PARIS — The longing and sorrow from losing a pet can surprisingly persist for months, often catching pet owners off guard.
It might hit when owners notice once more the stark quietness in the house since their cherished feline companion passed, or when they stumble upon their former dog’s leash, triggering bittersweet memories of joyous walks together.
For grieving pet owners, the loneliness can feel even more profound when friends and family do not understand how to support them, particularly if those friends have never owned pets themselves or feel unsure about how to deal with grief.
So how can pet owners and their friends better manage pet-related bereavement? Experts in pet loss offer some sage advice:
Understand that feeling deeply upset is entirely normal. For some, the loss of a pet feels more devastating than losing a human loved one. This is not a measure of one’s character, but rather highlights the profound bonds that can exist between humans and animals.
Pets, for some, are integral to daily life. “They might share your bed and your couch and be the one being you engage with every day,” explains E.B. Bartels, author of “Good Grief: On Loving Pets, Here and Hereafter.” She points out that some individuals feel more at ease with animals than with people, making such losses particularly challenging.

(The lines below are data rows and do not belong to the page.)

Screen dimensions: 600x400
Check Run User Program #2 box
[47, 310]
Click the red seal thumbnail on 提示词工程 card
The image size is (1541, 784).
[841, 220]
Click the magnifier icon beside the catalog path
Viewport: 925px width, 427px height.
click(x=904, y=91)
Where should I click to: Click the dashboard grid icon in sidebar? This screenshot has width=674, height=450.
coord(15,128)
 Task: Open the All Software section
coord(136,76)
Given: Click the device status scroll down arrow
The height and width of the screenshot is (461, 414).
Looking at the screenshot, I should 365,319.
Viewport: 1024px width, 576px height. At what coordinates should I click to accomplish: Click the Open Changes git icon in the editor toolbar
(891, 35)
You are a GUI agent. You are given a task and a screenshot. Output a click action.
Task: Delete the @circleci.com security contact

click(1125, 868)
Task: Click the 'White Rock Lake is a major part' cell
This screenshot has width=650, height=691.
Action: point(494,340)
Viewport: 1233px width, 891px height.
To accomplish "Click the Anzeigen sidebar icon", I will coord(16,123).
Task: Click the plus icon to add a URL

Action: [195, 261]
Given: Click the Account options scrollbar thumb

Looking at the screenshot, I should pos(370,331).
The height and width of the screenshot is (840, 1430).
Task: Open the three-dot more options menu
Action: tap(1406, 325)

Listening without judgment can offer immense comfort. Individuals unfamiliar with pet companionship may struggle to grasp the depth of such relationships. Comments like “It was just an animal,” or “They were lucky to have you” might be intended kindly but often make grieving owners feel isolated. Annalisa de Carteret, a manager of a pet-loss helpline at Blue Cross, a U.K. animal welfare charity, advises against making assumptions. “Let them express their feelings without offering superficial reassurances,” she suggests.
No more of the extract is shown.